Jeff ground another gear. "He makes an outstanding margarita."

"And swordfish on the grill," Andy said. "I picked us up an adapter."

"How’s the gas?" Mitchell asked.

"It’s full but we could use some groceries."

Christ it’s good to be with these guys Mitchell thought. He watched into the night while Jeff drove to a strip of land between the yacht club and the Coast Guard station. Andy got out for the dinghy, hidden under an overhang of bushes on the riverbank. The sloop shone white out in the black river, the hull and mast were illuminated by the lights at Coast Guard station. Andy stepped into the dinghy and pushed it away from the bank. "I’ll meet you at the dock," he said.

"Do you like the Stones?" Jeff shoved a cassette into a tape deck rigged with a bracket under the dashboard.
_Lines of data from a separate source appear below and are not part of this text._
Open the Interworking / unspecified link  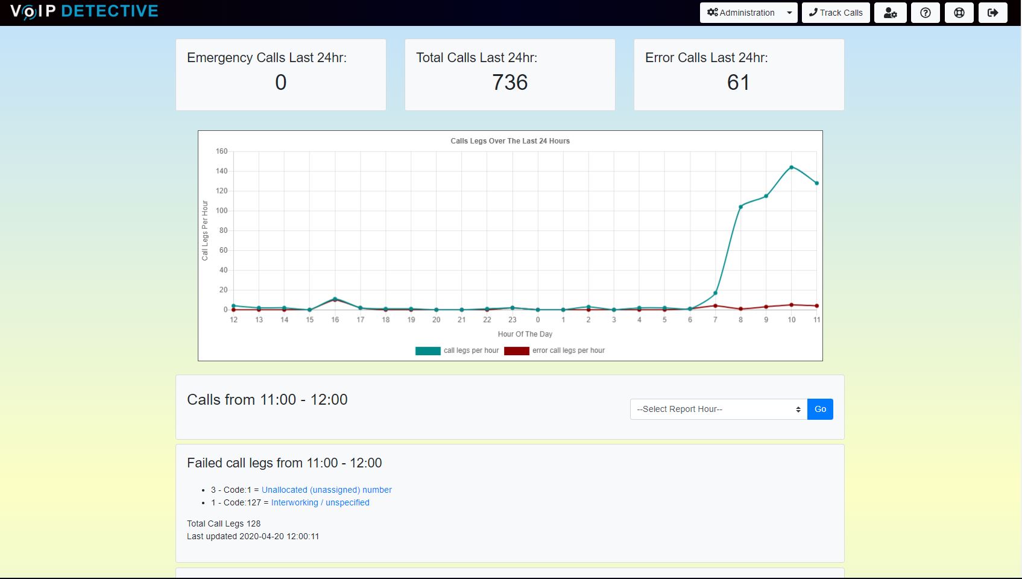pyautogui.click(x=320, y=502)
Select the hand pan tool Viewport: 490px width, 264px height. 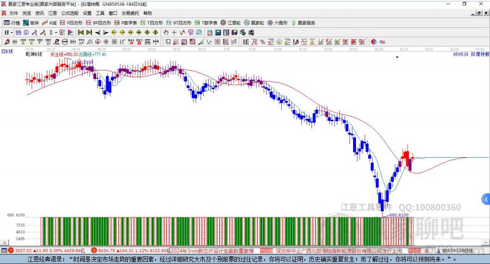click(166, 33)
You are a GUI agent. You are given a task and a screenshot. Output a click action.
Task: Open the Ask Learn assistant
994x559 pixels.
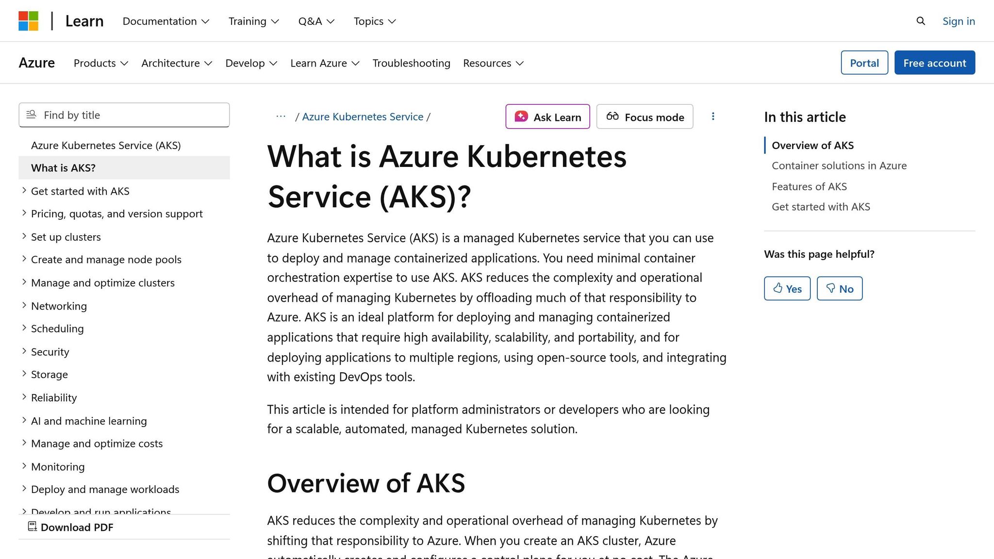pyautogui.click(x=547, y=116)
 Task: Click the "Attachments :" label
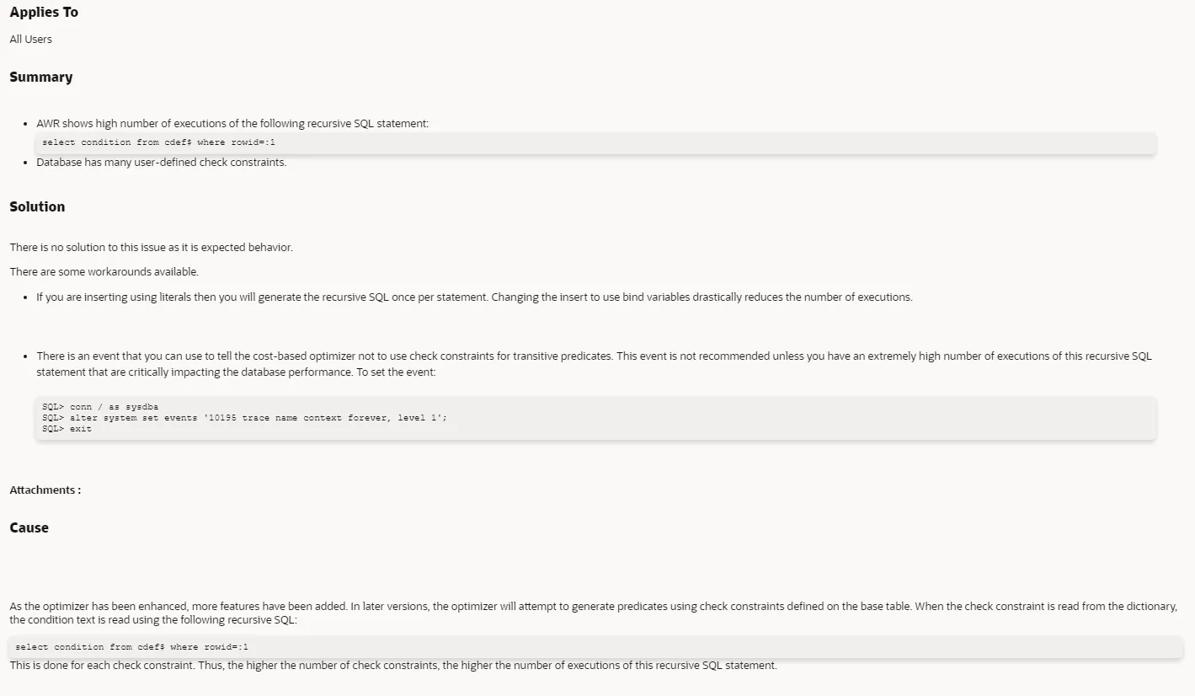pyautogui.click(x=45, y=490)

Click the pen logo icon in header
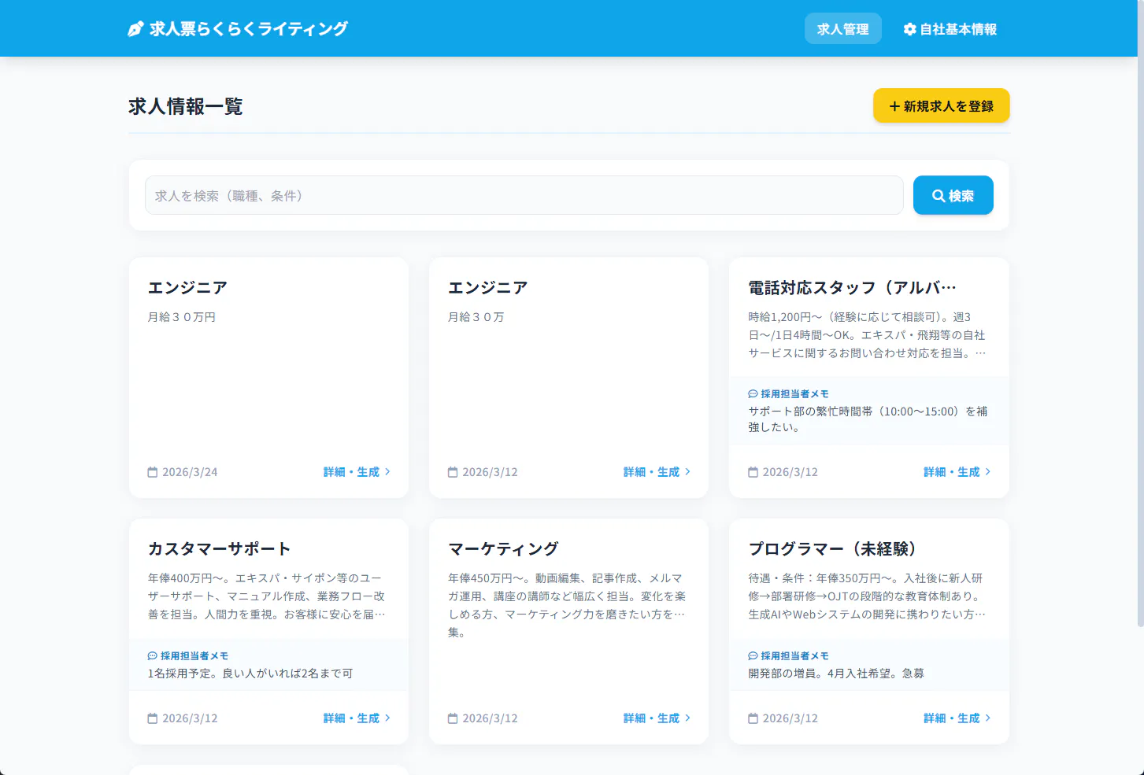pyautogui.click(x=135, y=29)
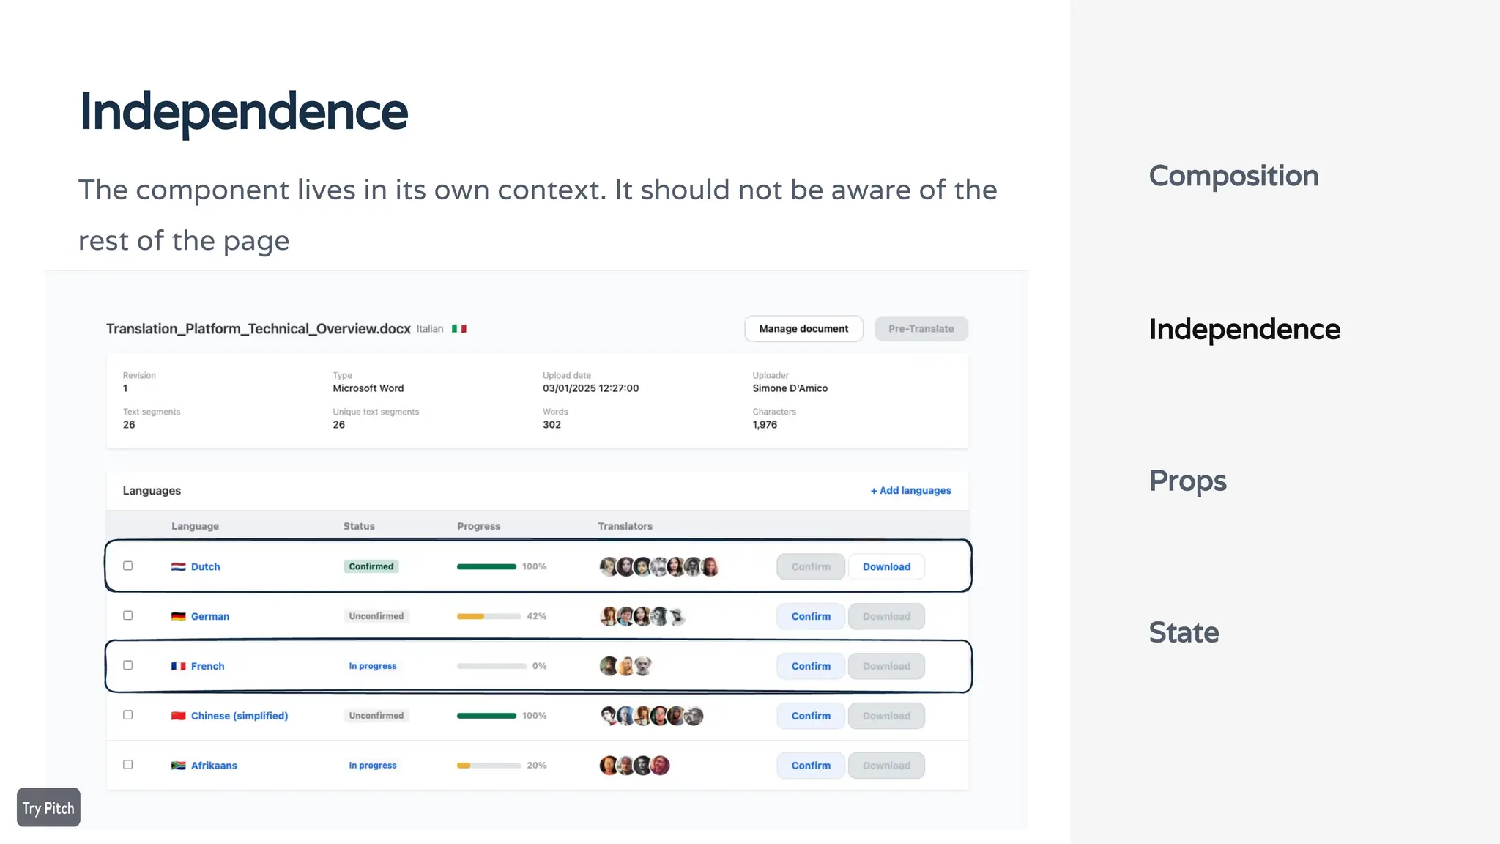Click the French row translator avatars
1500x844 pixels.
(x=625, y=666)
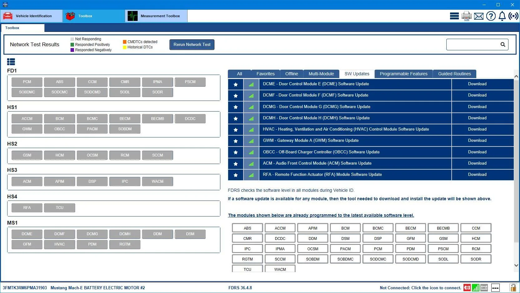Toggle favorite star for GWM update
This screenshot has height=293, width=520.
coord(236,141)
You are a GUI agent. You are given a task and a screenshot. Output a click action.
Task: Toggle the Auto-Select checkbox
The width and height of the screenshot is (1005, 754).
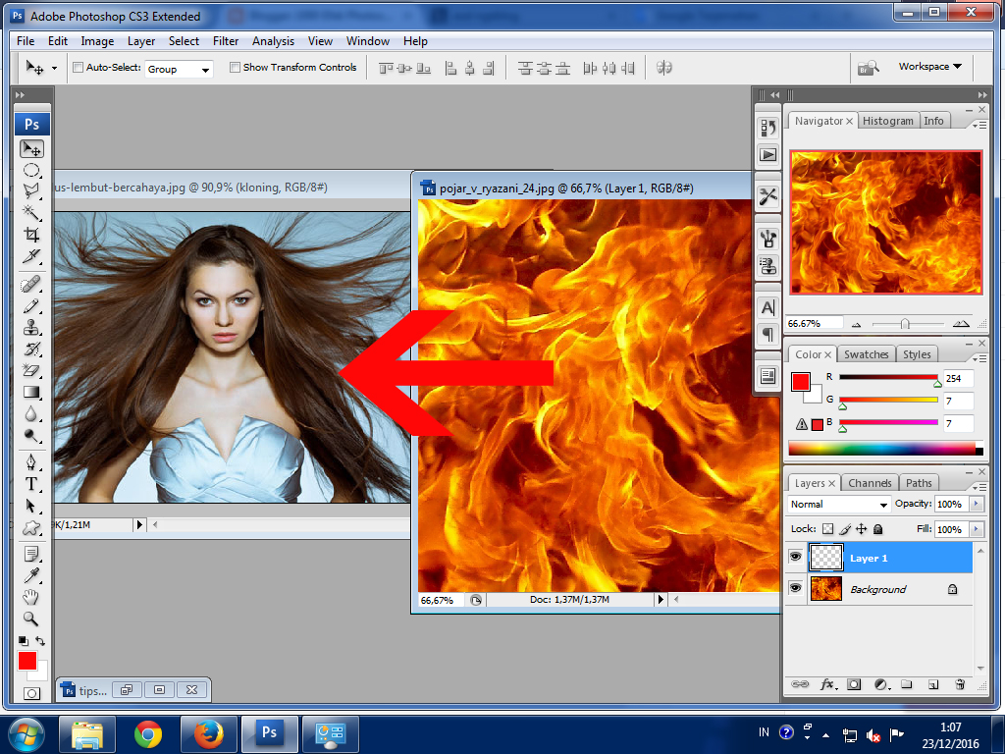tap(76, 67)
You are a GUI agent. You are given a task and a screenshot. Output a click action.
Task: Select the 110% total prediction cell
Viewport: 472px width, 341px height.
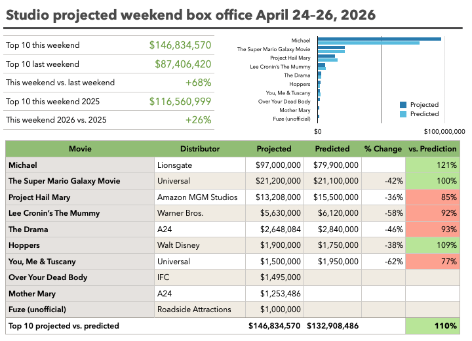(432, 326)
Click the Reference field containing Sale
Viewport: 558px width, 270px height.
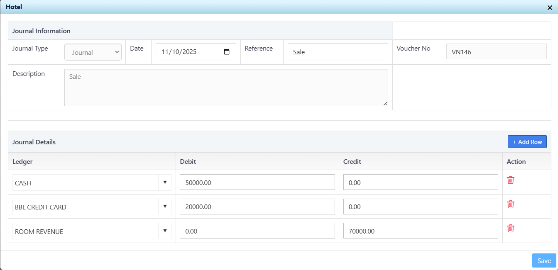(338, 52)
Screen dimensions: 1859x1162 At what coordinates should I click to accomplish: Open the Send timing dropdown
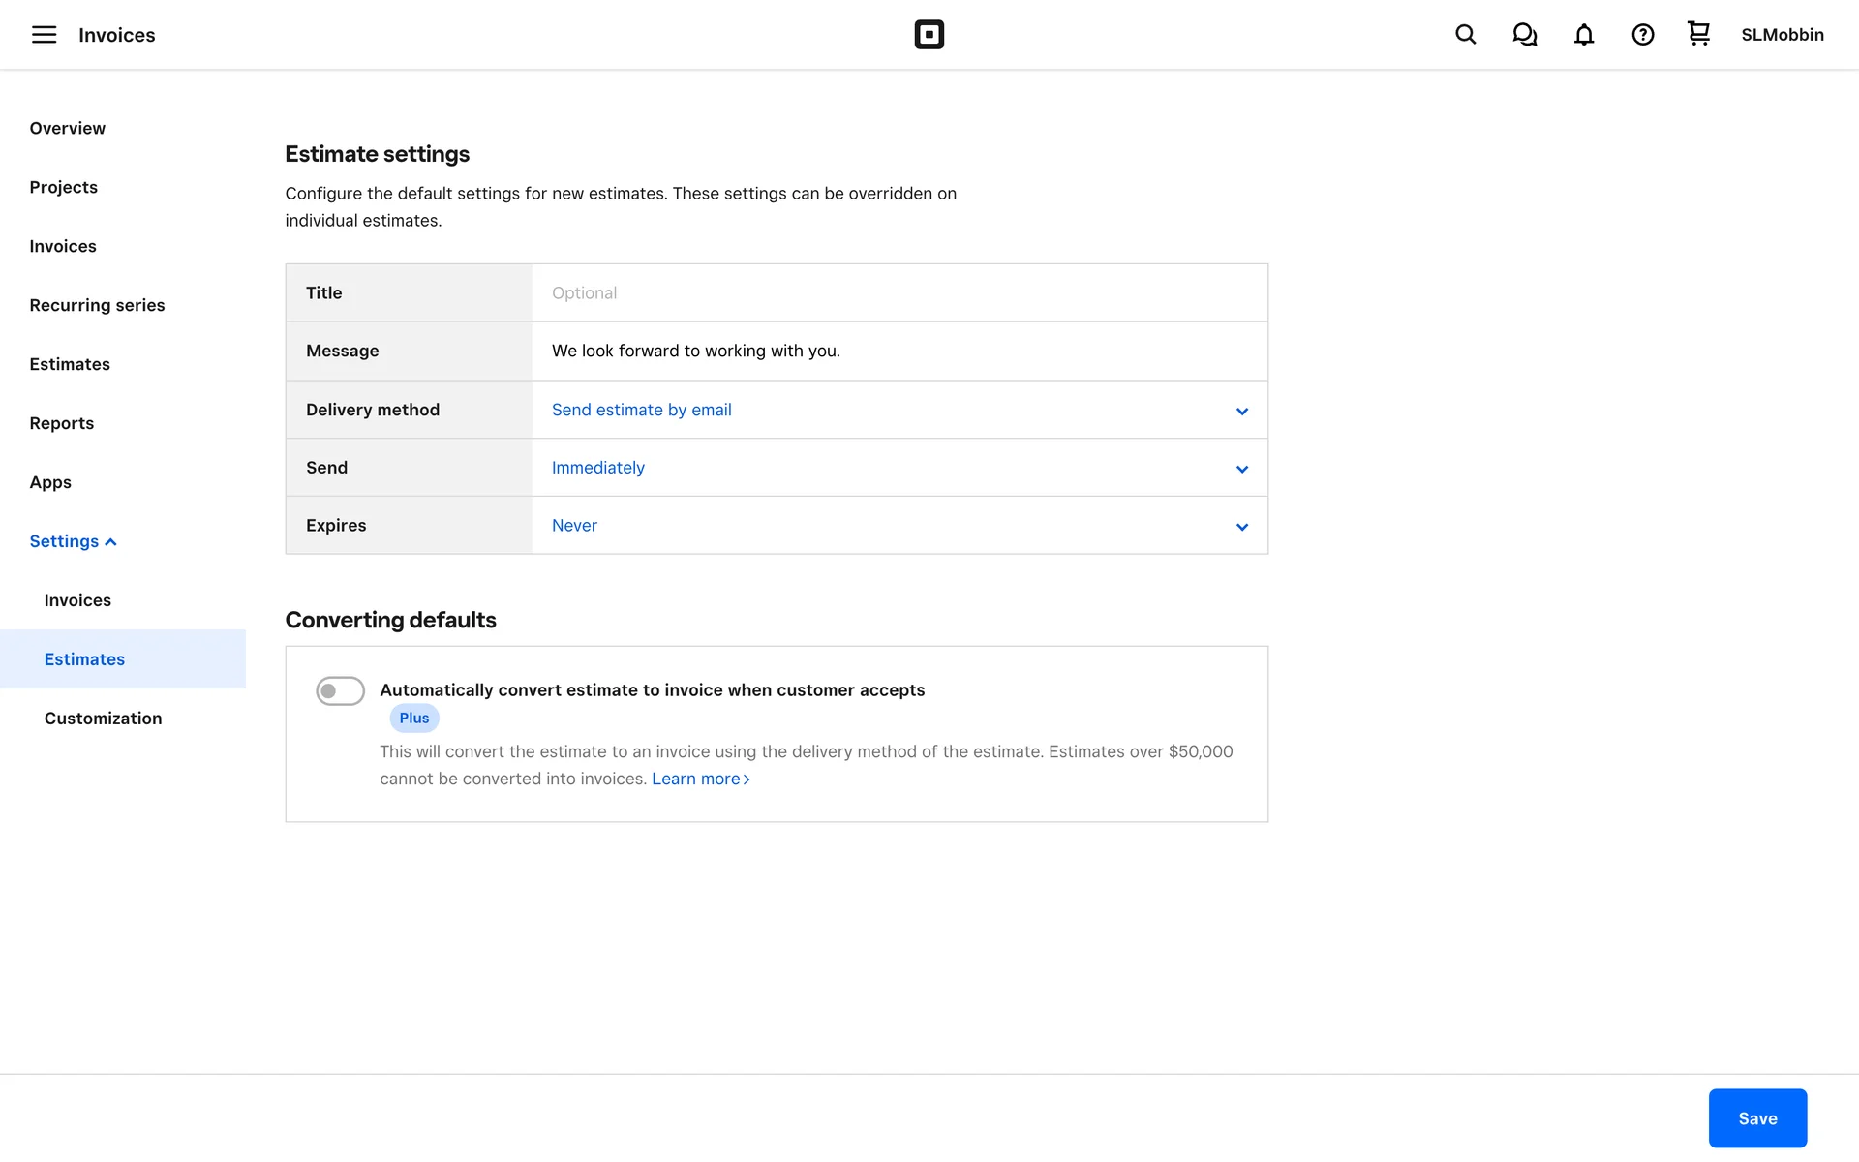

He shifted into gear and the transmission snarled. Music rattled loose speakers somewhere in the dash. "Andy says you’re heading for the tropics."

"I’m just trying to get to Portland," Mitchell said.

"I know what you mean. I’m trying to finish my Master’s without worrying about my loans and the job market."

"Which market is that?"

"Fiber-optics. A friend of mine just started at sixty-thousand a year. He says that’s peanuts. And I’m still trying to finish my thesis."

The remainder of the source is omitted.